The situation above is for a friend. I am hoping to soon get working on mine and am in the same situation, I have three different zones. Two of the zones will be using the same water temp (radiant in floor joist) the other is in concrete. I was planning on using one mixing valve and pump and two zone valves for the zones in joist I assume a 007 will work because each of those zones consist of two 300' loops of 1/2 pex. The other zone would be its own mix valve, pump it has 9 300' loops of 1/2 pex.

Would I take the total BTU for the zone and divide it by the total loops? and stilll use the same equation? I am a numbers guy and enjoy plugging in numbers to so how everything works in the big picture of things.
 
Simplistically speaking, are there many situations where a 'standard' 3 speed 15-58 wouldn't work? Seems to be a pretty 'universal' pump that you can speed up & down to meet pretty well any condition.
 
Actually, I think he's saying a 15-58FC is too big. I have them on my system, and even on low I get flow noise. One for each zone, and each zone has 3 legs of 250-300' so his will be even more overkill. I use them because it's what I had, and if one goes bad I have an extra one on the shelf to slave in. If I read the grundfos chart correctly you get 10 gpm at 0 head and about 7at 3-4 feet?
 
google Taco TD-10, "sizing circulators"
 
That's just some physics, if you're pumping 5 gpm into a manifold with 5 loops off it, you will have 1 gpm per loop (as long as they're balanced), so you take 1 gpm thru say 300' of 1/2" pex, you'll get the head for that part of the circuit. add that to the head loss of the supply and return piping (say 3/4" or 1" copper) and you get your resulting head loss for the circulator.
 
those numbers look right (at laest that's what I came up with too) . of course you have to add the head of any home run piping, from the manifold back to the primary loop, at the 4.7 GPM rate. those are 300' loops of 1/2" pex right? is it Pex-Al-Pex or just regular pex? that makes a difference too.
I would recommend a 00R, as that setpoint is a little closer to the middle of the curve on medium, and you can run it on low if the performance is still adequate (in your opinion) . and it's cheaper.

karl
 
It is just reg 1/2 " pex Head should be close the longest run is about 280'

I cant find a pump curve chart for the 00r know anywhere to find one?
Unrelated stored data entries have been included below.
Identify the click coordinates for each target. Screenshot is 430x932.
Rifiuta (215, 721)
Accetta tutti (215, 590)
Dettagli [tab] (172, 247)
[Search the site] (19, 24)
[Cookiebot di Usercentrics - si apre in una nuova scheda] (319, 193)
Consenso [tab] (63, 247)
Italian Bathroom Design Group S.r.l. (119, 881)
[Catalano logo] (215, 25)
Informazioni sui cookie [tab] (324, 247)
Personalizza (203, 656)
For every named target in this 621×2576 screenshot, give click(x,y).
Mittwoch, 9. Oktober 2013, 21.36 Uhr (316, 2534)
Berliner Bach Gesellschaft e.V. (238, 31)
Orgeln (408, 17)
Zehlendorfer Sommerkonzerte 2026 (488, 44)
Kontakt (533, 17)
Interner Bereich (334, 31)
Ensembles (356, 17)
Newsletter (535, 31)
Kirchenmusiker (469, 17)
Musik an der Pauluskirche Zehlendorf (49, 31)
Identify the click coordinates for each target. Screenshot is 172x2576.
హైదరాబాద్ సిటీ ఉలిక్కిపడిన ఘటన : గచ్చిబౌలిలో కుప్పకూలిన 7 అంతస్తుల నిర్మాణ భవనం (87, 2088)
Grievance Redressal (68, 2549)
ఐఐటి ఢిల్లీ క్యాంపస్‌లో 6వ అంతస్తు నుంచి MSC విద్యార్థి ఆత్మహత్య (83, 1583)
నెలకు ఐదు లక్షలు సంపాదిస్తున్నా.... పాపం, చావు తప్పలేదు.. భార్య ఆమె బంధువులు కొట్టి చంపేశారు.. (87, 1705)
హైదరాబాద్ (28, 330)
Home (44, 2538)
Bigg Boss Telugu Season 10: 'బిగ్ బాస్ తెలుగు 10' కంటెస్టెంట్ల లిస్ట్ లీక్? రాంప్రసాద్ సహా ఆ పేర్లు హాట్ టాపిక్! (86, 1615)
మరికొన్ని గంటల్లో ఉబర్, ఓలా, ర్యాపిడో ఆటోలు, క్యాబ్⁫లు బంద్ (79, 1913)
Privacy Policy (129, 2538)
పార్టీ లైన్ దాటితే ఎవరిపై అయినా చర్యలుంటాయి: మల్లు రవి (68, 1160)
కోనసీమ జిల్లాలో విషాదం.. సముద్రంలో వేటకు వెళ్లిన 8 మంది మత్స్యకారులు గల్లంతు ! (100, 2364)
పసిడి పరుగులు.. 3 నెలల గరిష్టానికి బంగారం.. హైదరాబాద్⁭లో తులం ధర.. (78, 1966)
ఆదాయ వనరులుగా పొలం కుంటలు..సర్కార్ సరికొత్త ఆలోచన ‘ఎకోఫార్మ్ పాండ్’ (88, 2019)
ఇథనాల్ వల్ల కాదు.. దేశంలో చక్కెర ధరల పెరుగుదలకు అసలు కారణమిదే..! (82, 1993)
http://www.taco-hvac.com/en/products/3-Speed Cartridge Circulator/products.html?current_category=363#

sorry, it's been replaced with the 0015 3 speed( very recently?). I'm sure you can find a 00R for sale, and a spec sheet somewhere else.

run it on medium, then on low, see if you can tell the difference. if you can't, run it on the lower speed and save some power. It really adds up over the years.
 
I run 008s on pretty much all radiant slab runs (300' of 1/2" or 400' of 3/4") I have one 008 on a manifold that serves 5 loops of 1/2" pex. Longest run is 340' and shortest run is 260'. The manifold has flow meters and without any balancing I get 7/8 gpm on the 340' and 1gpm on the 260 footer.... I left them all alone, no need to balance, contrary to what the math says, I figured I'd try it and see what the flows did, then balance accordingly, was all good IMHO.
I'm gonna say it's about the same as a 007 but with a high head/low flow impeller. I've compaired the 007 and 008 cartridges and the 008 is thinner with more vanes and the same diameter. The wattage is almost identical.